In the real world, the globalization information is constantly changing because of cultural developments in the local markets, because of new standards which update the culture sensitive information frequently, or because Microsoft finds more accurate information about different markets or expands into more markets. Microsoft .NET Framework 4 supports a minimum of 354 cultures compared to a minimum of 203 cultures in the previous release. Many of those cultures are neutrals that were added to complete the parent chain to the root neutral culture.

This "insertion of neutrals" is the "justification" for the change here, though as justifications go I have a few qualms here.

But then I have other qualms with this white paper, as I discussed previously in my evisceration of the breaking change in the KeyboardLayoutId in Reporting one casualty in the operation; luckily it was the stupidest member of the unit. :-)

Anyway, let me explain my new qualms, and I will let my Norwegian friend Kim (of See Kim. See Kim run. See Kim run setup and find a bug! fame) tell me if I am right or wrong. His review is a great help to me, since more and more often I see Kim my as my own personal ambassador to Norway. This is in no small part due to the fact that plans for the SIAO embassy to Norway in Stjørdalshalsen (a town in Nord-Trøndelag county) have been put on hiatus while I try to figure out how to pronounce Stjørdalshalsen, and to put some distance between me and the original plans to locate the embassy in the nearby village of Hell, a less than brilliant marketing plan to deal with people who would from time to time tell me to Go To Hell, Michael! The whole affair can be attributed to the the influence and impact of attractive Norwegian women who befriend me and say things that sound clever while we are both drinking. Thankfully I was not told to Go To Hell in that context....

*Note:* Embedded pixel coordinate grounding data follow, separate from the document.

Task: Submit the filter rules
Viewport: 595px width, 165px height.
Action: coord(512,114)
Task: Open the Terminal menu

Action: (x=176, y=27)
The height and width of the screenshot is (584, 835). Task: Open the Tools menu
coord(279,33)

Anyway, that was quite a digression! Back to the topic....

If you look at the white paper, it gives a great example of the very good reason for the additional neutrals that were added, namely the cross-script child to parent relationships:

For example, three Inuktitut neutrals were added to the already existing cultures Inuktitut (Syllabics, Canada) and Inuktitut (Latin, Canada) as shown in the following table.

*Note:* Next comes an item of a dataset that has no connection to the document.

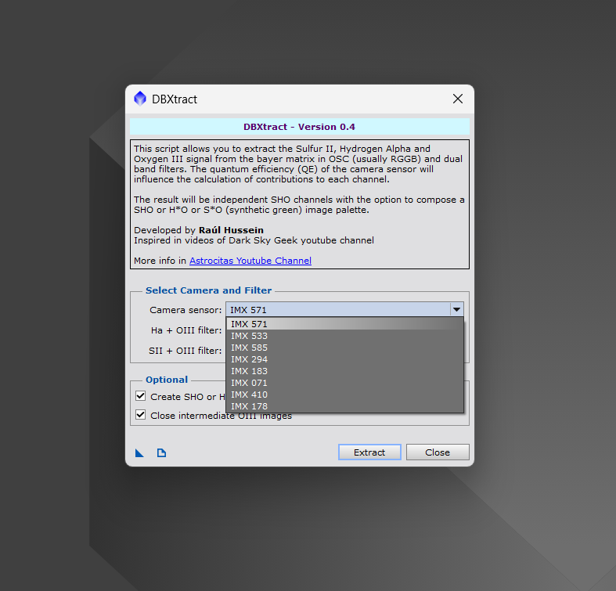Choose IMX 178 at the list bottom

click(x=250, y=406)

Culture Display Name Culture Name LCID
Inuktitut iu 0x005d
Inuktitut (Syllabics) iu-Cans 0x785D
Inuktitut (Syllabics, Canada) iu-Cans-CA 0x045D
Inuktitut (Latin) iu-Latn 0x7C5D
Inuktitut (Latin, Canada) iu-Latn-CA 0x085D

Table – Example of many new neutrals

Now in resource fallback (the main scenario of the chain) the older chain was really something of a liability since it was crossing the script boundary a little too freely, in this case and many others.

But in the case of Bokmål vs. Nynorsk, we aren't talking about script differences country differences or language differences. We are talking about two theoretical extremes of a dialect-based difference that spans the country of Norway and only Norway, and in actuality the old fallback behavior isn't really bad in any linguistic or market-based sense -- a neutral Nynorsk doesn't really seem to serve much of a real purpose....

In fact, it really looks like a bit of technical over-reaching (an overarching change being over-applied).

Clearly intentional, and therefore by design, I guess.

Though given how traumatic it is to find out that whoever your thought your parent was turns out to not be, perhaps these edge cases should not have been shifted so quickly.

Perhaps not such a good application of the design?


Doug Ewell on 27 May 2011 8:24 AM:

Geez, if I'd known Hell looked like that, I wouldn't have been so worried about last Saturday.

Michael S. Kaplan on 27 May 2011 9:06 AM:

You were worried about it? :-)

Van on 7 Jun 2011 3:07 PM:

@Doug. Unfortunately, this is Hell in the summertime. It gets a lot worse in winter.